Once more the west was retreating, once again the orderly stars were dotting the eastern sky. There is certainly no rest for us on the earth.

E. M. Forster,
Howards End
(1910)

“B
EFORE THE
1835
RETURN
[of Halley's Comet] there were at least five independent computations of the orbit,” complained the English astronomer Andrew Claude de la Cherois Crommelin (1865–1939), “and it is difficult to understand why an equal amount of interest is not shown in the approaching return.”
1
As Crommelin well knew, astronomers had no pressing questions that would be answered by calculating the comet's orbit. Newton's analysis of the solar system had been accepted by astronomers as the laws of celestial motions. The contradictions to these laws, which were being explored by Albert Einstein, offered no idea that might be tested by the return of a comet. In 1909, less than a year before the expected return, there could be found only two calculations of the date of perihelion. The first had been done by Pontécoulant, the computer of the 1835 return. Pontécoulant had cycled his 1835 equations through one more orbit, though he had added data to his analysis and included new terms to account for the gravity of Neptune. As no new planets had been discovered since 1846, many scientists felt that there was nothing to add to the calculation, but Andrew Crommelin disagreed. “Doubtless [Pontécoulant] regarded it as certain that there would be numerous investigations when the time drew nearer,” he argued. “This is borne out by the fact that there are certainly some slips or misprints” in the computations.
2

During the late nineteenth century, some astronomers had experimented with nontraditional ways of computing cometary orbits. The Swedish astronomer Anders Jonas Ångström (1814–1874) had adopted a statistical approach.
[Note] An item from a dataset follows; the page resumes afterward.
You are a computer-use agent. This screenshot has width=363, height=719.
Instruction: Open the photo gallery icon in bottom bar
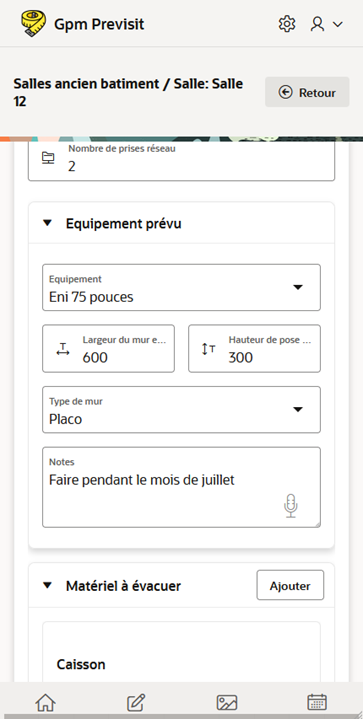pyautogui.click(x=227, y=702)
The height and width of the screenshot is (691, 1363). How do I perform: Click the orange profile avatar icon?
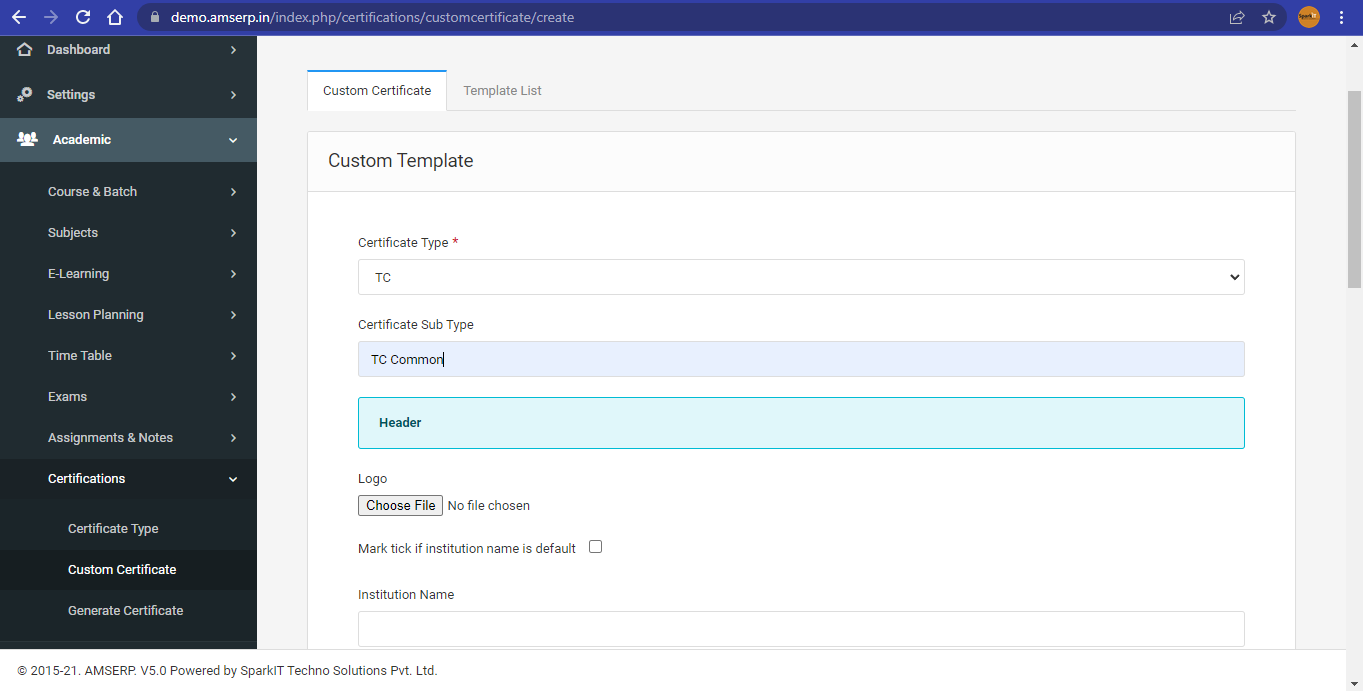click(1308, 16)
Making no effort to address the physics of the orbit, he confined his attention to the dates of the comet's returns. From his analysis, he discovered that the average time between perihelions was 76.93 years and found that this period varied in a cyclical manner. With this information, he constructed a simple equation to predict the date of the perihelion. Applying this equation to all of the known sightings of the
comet, he computed the date of every return. In most cases, the equation missed the actual date by only a few months. Though these values did not approach the accuracy of Pontécoulant's 1835 calculation or even Alexis Clairaut's 1758 work, they were far more accurate than the equation's prediction of the 1910 return. Ångström's equation suggested that the first return of the twentieth century would not occur until 1913, three years after the generally accepted prediction. Crommelin was not impressed with this work. “We have here a curve which admirably fits 25 successive passages,” he wrote, “and yet the first time it is used to predict a return it breaks down utterly, the error being almost 3 years or three times the largest previous error.”